The standard worth insisting on is physical data isolation: an environment that is architecturally distinct and dedicated entirely to the office's own data. A vendor that cannot describe this clearly, or that conflates logical separation with physical isolation, has not built a product for the SFO context.
Vendor assurances are not sufficient. The same standard of independent verification the office applies to its auditors, its custodians, and its counterparties should extend to its technology partners.
ISO 27001 certification and SOC II compliance are the recognised baseline for information security in this context. Both require independent audit and cover the processes, controls, and infrastructure a vendor uses to protect client data. The office should ask for current evidence of both, understand the scope of what each certification covers, and establish the frequency with which they are renewed. A vendor that holds these credentials and maintains them actively has made a demonstrable commitment to the standard. One that cannot produce them has not.
An AI that operates across an office's data environment must respect the access controls already in place within it. In practice, this means the system should query only the information held within the office's own database, and individual user permissions should be honoured throughout. A member of the team should see only what they are authorised to see; the AI should operate within precisely those same boundaries.

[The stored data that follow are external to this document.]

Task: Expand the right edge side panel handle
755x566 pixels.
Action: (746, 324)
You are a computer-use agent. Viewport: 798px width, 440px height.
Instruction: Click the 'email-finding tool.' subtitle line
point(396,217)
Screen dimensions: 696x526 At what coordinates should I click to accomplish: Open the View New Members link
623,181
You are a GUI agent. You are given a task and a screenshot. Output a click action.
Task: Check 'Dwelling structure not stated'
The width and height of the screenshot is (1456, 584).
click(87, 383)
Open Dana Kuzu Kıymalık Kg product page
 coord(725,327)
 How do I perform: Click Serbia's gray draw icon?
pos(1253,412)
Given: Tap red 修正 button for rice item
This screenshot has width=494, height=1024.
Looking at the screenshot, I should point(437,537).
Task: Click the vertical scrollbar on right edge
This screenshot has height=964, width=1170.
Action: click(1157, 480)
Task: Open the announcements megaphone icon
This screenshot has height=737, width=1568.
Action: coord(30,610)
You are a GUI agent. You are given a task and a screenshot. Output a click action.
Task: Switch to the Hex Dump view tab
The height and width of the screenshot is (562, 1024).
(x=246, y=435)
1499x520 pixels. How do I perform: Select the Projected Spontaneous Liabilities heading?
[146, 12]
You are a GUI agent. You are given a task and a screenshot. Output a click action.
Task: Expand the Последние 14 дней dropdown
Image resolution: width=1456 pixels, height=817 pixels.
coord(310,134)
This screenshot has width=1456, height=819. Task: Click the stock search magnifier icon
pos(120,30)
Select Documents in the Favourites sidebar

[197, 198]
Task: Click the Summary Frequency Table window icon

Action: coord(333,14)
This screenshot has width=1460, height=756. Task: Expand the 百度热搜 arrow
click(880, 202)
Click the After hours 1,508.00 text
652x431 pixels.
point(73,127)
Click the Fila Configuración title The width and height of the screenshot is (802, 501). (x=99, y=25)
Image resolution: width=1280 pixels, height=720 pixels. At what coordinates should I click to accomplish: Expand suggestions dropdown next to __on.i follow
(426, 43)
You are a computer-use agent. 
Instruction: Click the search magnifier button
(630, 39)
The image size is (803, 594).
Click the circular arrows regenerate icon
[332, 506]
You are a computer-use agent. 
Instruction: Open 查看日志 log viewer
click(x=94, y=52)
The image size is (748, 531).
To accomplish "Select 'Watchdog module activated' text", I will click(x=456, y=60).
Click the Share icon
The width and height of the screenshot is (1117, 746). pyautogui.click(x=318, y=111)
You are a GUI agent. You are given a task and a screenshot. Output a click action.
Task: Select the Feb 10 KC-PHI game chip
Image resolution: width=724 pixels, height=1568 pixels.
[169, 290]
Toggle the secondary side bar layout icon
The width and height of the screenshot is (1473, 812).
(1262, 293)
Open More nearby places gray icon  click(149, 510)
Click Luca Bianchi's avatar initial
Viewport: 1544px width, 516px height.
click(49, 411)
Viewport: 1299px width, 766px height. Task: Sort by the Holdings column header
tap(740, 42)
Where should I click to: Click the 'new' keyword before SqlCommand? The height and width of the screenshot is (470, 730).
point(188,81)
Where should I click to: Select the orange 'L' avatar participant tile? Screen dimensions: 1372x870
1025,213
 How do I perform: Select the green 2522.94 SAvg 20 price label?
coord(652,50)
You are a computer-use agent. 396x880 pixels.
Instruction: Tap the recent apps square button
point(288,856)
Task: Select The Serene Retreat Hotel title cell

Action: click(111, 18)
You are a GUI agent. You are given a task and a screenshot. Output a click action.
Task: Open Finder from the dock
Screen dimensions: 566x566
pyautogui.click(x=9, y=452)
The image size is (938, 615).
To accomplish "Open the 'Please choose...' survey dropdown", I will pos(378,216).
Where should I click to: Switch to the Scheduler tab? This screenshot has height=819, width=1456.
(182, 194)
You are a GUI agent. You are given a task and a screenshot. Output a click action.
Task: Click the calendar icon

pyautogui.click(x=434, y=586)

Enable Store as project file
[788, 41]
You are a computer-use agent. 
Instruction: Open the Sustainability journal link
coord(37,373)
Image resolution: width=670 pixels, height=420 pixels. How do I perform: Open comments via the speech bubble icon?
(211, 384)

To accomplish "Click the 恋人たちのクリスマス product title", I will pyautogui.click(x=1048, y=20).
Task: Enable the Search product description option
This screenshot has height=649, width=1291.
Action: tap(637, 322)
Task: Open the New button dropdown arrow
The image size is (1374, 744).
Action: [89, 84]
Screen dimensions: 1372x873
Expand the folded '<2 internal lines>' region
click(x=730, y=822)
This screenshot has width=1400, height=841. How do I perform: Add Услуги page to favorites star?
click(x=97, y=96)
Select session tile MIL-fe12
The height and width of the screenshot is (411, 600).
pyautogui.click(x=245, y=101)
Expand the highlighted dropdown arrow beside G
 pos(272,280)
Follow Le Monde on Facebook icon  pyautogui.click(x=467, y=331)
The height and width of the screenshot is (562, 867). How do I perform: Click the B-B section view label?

This is not a technical nicety. It is a governance requirement. An AI that can surface information to a user beyond their authorised scope, or that can reach outside the office's data environment, does not meet the standard of control that SFO governance demands. The office should ask vendors to explain this in specific terms and satisfy itself that the answer is architecturally enforced rather than policy-dependent.
Beyond the technical conditions, there is a more qualitative judgement to make. A vendor that was genuinely built for the family office context will demonstrate that understanding in how they speak about the problem, not just in how they describe their product.
They will understand that the office runs on discretion and that the relationship with the family is not a client relationship in the conventional sense. They will not offer features designed for institutional scale that have no relevance to a lean, specialist team. They will be able to speak to the specific operational challenges of the SFO, including the cost of repetitive data tasks, the pressure of ad hoc requests, and the importance of presenting information to the principal with confidence and accuracy.
A vendor that positions its product primarily through capability and speed, without demonstrating an understanding of the environment it is entering, has likely built for a different audience and adapted the messaging. That is a meaningful distinction.
A well-chosen AI partner will not be unsettled by this line of questioning. They will welcome it, because the standards described here are the ones they have already built to. The office's due diligence is, in that sense, a filter. The vendors that respond with transparency and specificity are those that have genuinely invested in getting this right. Those that deflect, generalise, or redirect toward capability before addressing governance have answered the question without meaning to.
The family office has always known how to identify a partner worthy of its trust. The process for evaluating an AI vendor is no different.